O que mais o afligia eram os pesadelos, "corpos esventrados, cabeças e pénis cortados e espetados em paus simulando macabros sinais de trânsito". Remorsos não, porque a sua arma, "a 1035, nunca disparou contra corpo humano". O que o desanimava era "uma certa falta de apoio familiar". O que o "salvou" foram o 25 de Abril, que lhe veio "encher a vida", o investimento de tempo e de energias no seu curso de engenheiro-técnico, mas principalmente a sua filha, actualmente com 24 anos. "Era a Ana quem reacendia a fogueira, quem me ligava à vida", confessa.
Porque, a par de uma "vontade obsessiva de matar os autores de injustiças", que persiste, o suicídio era então também um pensamento constante na cabeça de António. Hoje passa "mais ou menos indiferente pelos sítios que tinha escolhido" para o caso...

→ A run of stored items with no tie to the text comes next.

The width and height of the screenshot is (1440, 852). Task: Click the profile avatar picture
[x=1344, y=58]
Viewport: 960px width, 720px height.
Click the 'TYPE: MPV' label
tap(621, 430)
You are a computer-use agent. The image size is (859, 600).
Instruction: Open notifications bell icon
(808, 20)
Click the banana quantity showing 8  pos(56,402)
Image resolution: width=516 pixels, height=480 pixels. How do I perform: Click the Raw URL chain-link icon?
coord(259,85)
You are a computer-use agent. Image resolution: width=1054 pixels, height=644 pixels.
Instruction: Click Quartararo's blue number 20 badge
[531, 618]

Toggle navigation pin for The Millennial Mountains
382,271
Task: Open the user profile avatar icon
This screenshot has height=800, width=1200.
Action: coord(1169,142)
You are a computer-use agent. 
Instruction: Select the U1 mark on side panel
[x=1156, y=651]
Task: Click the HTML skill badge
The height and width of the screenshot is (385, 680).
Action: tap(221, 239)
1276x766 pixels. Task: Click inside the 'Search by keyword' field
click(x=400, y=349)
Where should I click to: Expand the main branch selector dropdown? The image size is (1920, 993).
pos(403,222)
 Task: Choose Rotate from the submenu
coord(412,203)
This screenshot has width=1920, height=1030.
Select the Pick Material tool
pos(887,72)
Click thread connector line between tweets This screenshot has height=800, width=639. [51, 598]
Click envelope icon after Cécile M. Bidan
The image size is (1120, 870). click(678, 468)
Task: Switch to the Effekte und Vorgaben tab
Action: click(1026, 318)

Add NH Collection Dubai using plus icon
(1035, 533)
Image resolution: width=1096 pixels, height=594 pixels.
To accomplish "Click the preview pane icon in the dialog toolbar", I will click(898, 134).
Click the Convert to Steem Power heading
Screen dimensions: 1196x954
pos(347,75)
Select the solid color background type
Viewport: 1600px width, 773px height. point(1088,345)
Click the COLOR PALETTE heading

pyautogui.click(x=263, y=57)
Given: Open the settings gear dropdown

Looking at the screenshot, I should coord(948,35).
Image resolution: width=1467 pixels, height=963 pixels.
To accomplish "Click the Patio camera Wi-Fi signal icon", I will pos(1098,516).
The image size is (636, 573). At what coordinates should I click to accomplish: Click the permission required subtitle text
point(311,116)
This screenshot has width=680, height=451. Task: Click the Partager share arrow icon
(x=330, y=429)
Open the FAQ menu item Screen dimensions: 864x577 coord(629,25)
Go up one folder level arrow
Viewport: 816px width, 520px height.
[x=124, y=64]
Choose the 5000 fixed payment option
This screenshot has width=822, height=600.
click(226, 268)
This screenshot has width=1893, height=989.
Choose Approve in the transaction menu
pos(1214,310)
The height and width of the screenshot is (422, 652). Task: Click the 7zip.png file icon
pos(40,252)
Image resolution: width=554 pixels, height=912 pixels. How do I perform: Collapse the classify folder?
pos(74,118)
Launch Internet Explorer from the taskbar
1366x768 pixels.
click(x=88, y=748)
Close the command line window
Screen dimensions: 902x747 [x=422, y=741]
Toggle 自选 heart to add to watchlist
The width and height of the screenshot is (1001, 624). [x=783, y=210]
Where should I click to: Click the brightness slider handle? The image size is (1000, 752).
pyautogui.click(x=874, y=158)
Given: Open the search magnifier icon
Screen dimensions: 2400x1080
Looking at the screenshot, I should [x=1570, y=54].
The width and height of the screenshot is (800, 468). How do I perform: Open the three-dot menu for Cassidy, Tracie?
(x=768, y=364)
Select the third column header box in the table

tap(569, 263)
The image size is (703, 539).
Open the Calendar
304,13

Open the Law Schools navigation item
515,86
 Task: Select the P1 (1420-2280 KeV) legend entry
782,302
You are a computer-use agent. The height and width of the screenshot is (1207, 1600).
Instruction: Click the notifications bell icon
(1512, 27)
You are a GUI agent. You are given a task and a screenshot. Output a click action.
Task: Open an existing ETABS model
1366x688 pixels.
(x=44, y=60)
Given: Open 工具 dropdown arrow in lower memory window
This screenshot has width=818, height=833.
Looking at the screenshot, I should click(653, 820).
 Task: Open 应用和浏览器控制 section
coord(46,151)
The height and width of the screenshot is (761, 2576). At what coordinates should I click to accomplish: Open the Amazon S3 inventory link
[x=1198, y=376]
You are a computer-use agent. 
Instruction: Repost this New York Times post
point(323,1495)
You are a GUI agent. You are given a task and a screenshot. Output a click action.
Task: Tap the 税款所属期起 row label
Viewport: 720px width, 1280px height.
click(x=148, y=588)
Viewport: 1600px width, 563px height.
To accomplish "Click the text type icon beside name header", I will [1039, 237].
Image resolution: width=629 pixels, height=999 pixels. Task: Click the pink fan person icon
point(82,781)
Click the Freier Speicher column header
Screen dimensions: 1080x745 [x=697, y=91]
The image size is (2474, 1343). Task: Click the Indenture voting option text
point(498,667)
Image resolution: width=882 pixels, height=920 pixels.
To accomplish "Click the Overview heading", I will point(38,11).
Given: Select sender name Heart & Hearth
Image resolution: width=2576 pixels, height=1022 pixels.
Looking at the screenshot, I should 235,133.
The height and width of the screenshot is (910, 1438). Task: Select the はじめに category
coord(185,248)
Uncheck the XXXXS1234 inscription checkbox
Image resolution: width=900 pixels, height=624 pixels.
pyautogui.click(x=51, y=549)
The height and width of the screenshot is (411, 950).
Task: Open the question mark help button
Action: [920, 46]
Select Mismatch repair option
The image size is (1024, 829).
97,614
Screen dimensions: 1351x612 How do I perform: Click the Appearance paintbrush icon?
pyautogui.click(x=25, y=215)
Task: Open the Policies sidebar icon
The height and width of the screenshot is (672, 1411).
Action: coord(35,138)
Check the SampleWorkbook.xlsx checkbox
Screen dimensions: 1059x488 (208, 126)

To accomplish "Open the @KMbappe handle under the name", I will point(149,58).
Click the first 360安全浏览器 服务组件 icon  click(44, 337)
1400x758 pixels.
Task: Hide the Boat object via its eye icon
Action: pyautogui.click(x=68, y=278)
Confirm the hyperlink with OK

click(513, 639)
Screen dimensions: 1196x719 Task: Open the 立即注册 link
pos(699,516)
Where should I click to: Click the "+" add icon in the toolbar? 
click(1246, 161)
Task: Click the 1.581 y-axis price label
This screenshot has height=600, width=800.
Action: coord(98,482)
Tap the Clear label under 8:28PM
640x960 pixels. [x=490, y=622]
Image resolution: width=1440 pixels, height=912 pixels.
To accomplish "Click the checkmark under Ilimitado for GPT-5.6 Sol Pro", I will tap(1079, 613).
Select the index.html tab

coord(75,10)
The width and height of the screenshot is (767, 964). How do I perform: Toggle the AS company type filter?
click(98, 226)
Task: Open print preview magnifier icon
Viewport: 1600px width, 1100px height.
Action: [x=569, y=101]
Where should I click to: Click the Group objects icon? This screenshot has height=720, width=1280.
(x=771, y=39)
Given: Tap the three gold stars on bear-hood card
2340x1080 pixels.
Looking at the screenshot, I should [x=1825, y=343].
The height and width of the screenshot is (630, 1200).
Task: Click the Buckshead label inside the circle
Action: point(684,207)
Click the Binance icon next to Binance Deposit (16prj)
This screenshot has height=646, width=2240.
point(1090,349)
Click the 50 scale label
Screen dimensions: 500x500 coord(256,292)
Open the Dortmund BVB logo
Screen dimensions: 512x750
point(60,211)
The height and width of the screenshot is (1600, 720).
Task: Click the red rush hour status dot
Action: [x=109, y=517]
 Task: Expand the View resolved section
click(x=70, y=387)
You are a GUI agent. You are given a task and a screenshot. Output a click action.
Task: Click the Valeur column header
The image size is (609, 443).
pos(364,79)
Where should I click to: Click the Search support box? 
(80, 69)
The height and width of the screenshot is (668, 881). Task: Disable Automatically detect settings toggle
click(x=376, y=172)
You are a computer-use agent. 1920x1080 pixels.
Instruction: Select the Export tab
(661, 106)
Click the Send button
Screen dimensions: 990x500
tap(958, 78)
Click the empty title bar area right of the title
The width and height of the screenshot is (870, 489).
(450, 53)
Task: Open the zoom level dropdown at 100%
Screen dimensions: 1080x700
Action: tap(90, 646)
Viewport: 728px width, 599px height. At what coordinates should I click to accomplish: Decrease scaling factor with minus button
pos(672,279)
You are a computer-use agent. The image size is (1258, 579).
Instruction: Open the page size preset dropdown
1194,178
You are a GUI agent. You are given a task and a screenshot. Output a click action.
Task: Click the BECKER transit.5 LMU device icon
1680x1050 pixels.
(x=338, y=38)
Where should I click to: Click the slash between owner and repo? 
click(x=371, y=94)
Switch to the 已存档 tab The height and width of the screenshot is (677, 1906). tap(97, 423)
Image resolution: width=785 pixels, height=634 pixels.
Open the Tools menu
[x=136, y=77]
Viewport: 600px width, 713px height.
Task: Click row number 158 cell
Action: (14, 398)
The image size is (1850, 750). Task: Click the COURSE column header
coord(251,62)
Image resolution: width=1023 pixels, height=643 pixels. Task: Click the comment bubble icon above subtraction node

Tal como José Rodrigues, António Pereira parece ter chegado a um estádio de convívio tolerante com os seus fantasmas. Mas há quem definitivamente não o tenha conseguido.

(Continua)

P.S. - Escrevi em 1992 este exclusivo para a revista Grande Reportagem, então dirigida por Miguel Sousa Tavares. Foi, se não me engano, o primeiro trabalho jornalístico publicado em Portugal sobre o nosso stress de guerra. Os nomes dos ex-combatentes são, aqui, fictícios. Segundo dados que considero credíveis, 40 militares fafenses morreram na Guerra do Ultramar.